Task instructions
In the listing below, count the lines containing the string "width" and state only the number.

Given records

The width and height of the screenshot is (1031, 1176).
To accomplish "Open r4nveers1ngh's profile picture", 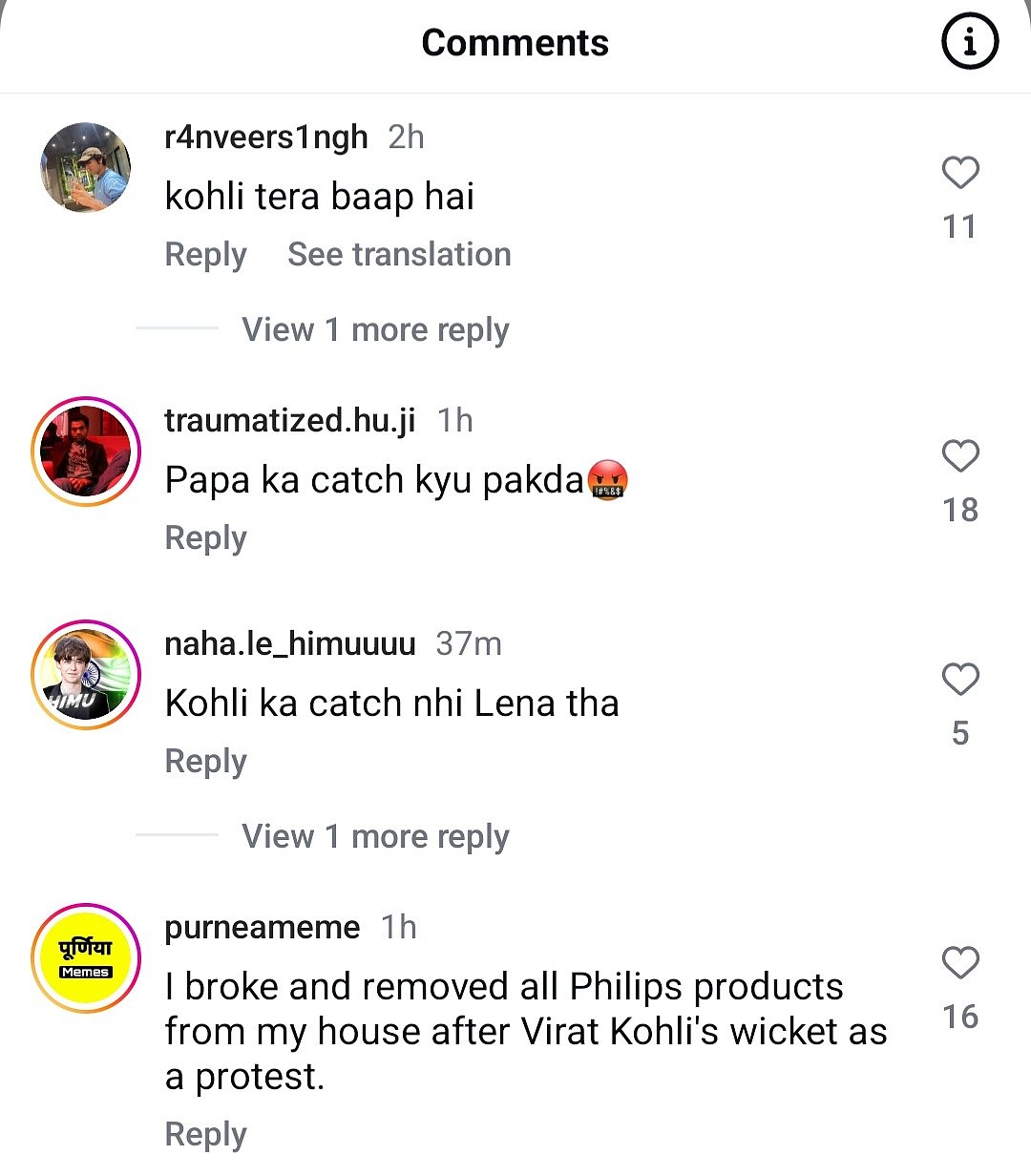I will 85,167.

---

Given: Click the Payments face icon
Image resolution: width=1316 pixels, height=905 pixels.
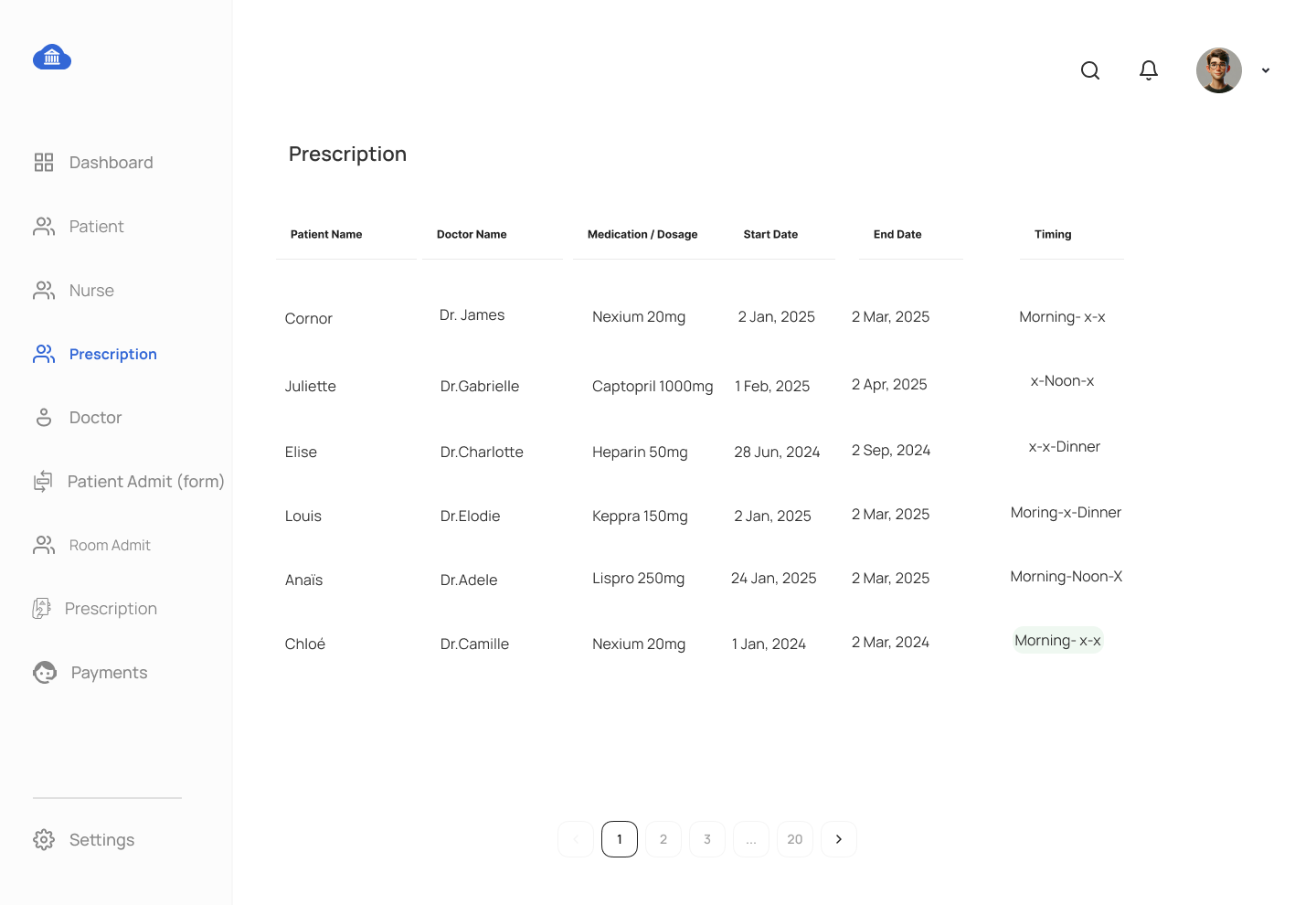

--

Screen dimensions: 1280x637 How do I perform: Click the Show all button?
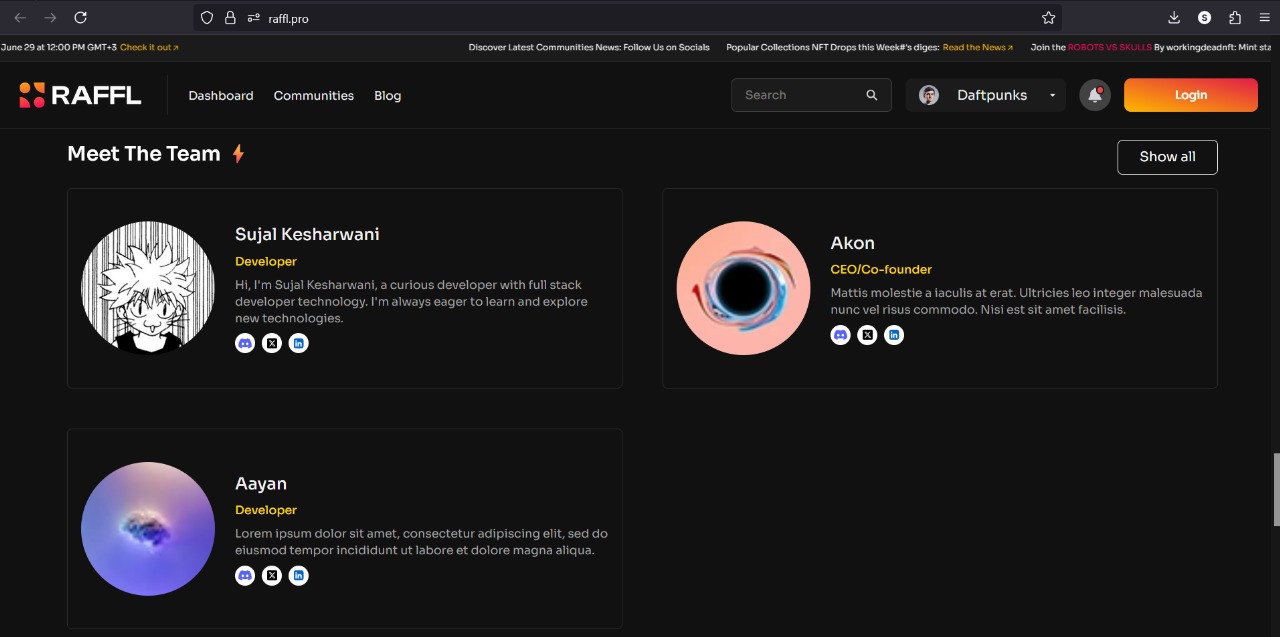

Written reply
2